“He doesn’t know what he’s talking about,” Grady denied. “There isn’t no one but me.”
“Boy, ya better watch that mouth,” the Mister warned.
I bit down on my lip until I tasted blood.
“How about you watch your mouth?” Grady shot back, and another dose of fear punched me in the gut. The Mister wouldn’t take kindly to Grady talking back. If we got through this, the Mister would punish him. Real bad, too, like last time—
Without any warning, the blanket was ripped away, turning my blood to ice. Grady shifted so half his body covered mine, but it was no use. They knew I was here.
“It appears there are two instead of one, sharing a blanket. A girl.” The unnamed lord paused. “I think.”
“Move away from her,” Lord Samriel commanded.
“She ain’t nobody,” Grady gnashed out, his body trembling against mine.
“Everybody is somebody,” the other replied.
Grady didn’t move. There was a heavy, impatient sigh, and then Grady was gone—
Panic exploded inside me, moving all my limbs at once. I jackknifed up, reaching blindly for Grady in the sudden, too-bright lamplight flooding the chamber. I cried out as a Rae grabbed him by the waist. Thin, wispy gray shadows spilled out from the Rae’s robes and swirled around Grady’s legs.
“Let me go!” Grady shrieked, kicking out as he was dragged back. “We haven’t done anything wrong. Let me— ”
“Quiet,” Lord Samriel snapped, stepping between Grady and me. His long hair was so pale it was nearly white. He placed his hand on Grady’s shoulder.
Grady went quiet.
His normally warm brown skin took on a chalky gray cast as he just . . . he just stared back at me, his eyes wide and empty. He didn’t speak. Didn’t move.
“Grady?” I whispered, trembling until my teeth chattered.
There was no answer. He always answered me, but it was like he wasn’t even there anymore. Like he was just a shell that looked like him.
Fingers curled around my chin. At the touch it felt like a jolt of electricity shot through my body. I could feel the hairs on my arms stand as my skin prickled with awareness.
“It’s okay,” the other lord said, his voice almost soft, almost gentle as he turned my head toward him. “He will not be harmed.”
“We’ll see about that,” Lord Samriel replied.
I jerked but didn’t make it far. The unnamed lord’s hold wouldn’t allow it.
Through clumps of matted dark hair, I stared up at the Lord. He . . . he looked younger than I thought he would, as if he were only in the third decade of life. His hair was a golden brown, brushing shoulders encased in black, and his cheeks were the color of the sand found along the bank of Curser’s Bay. His face was an interesting mix of angles and straight lines, but his eyes . . .

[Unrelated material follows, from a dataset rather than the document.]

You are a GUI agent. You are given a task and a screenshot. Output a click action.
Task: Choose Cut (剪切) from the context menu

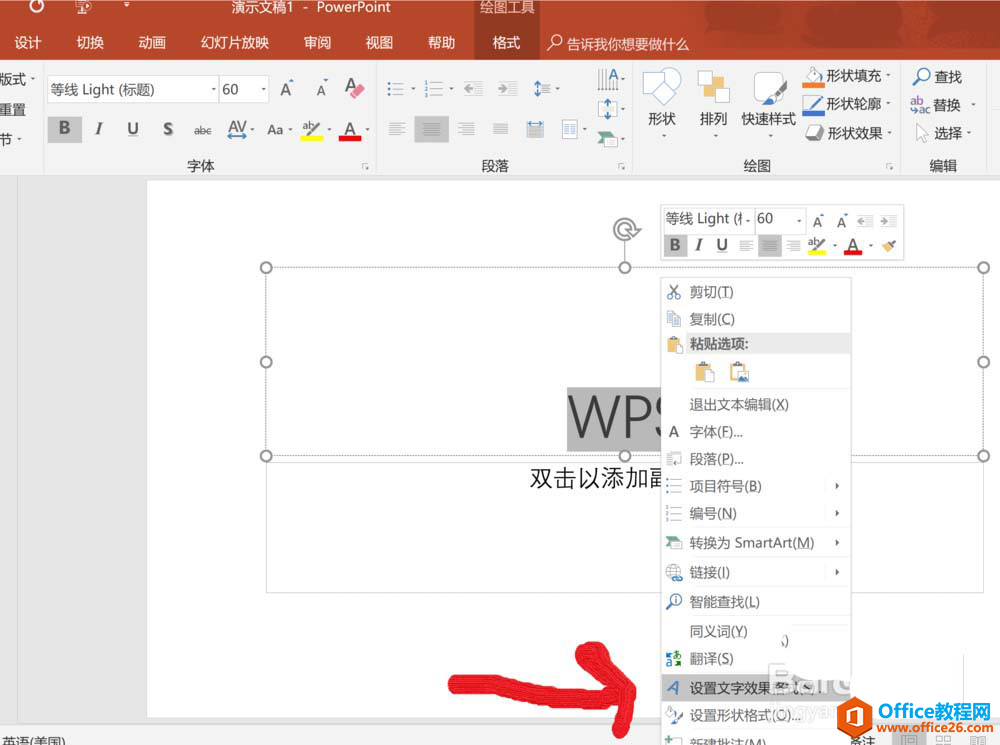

They tilted at the outer corners, but it . . . it was the color of the irises that held my attention. I’d never seen anything like the colors. Each eye contained blots of blue, green, and brown.
The longer I stared at him, the more I realized he . . . he reminded me of the faded figures painted on the vaulted ceiling of the Priory. What had the Prioress called them? Angels. That’s what I had once heard her call the Hyhborn, saying they were guardians of mortals and the very realm itself, but what had entered the foundling home didn’t feel like protectors.
They felt like predators.
Except for this one, with the strange eyes. He felt . . .
“What about her?” Lord Samriel’s voice cracked the silence.
The young Hyhborn lord holding my chin said nothing as he stared at me. Slowly, I realized I’d stopped trembling. My heart had calmed.
I . . . I wasn’t afraid of him.
Just like I hadn’t been when I first met Grady, but that was because I saw what kind of person Grady was. My intuition had told me that Grady was as good as any of us could be. I saw nothing as I stared into the Lord’s eyes, but I knew I was safe, even as those pupils expanded. Tiny bursts of white appeared in his eyes. They were like stars, and they brightened until they were all I could see. My pulse began to pound like a runaway horse. Then it finally happened. My senses opened to him. I saw nothing in his eyes or in my mind.
But I felt something.
A warning.
A reckoning.
A promise of what was to come.
And I knew.
The Lord drew back, the pupils shrinking to a normal size and the white specks disappearing. “No,” he said, his gaze flicking to my arms, exposed by the too-big sweater I wore. “She is clear.”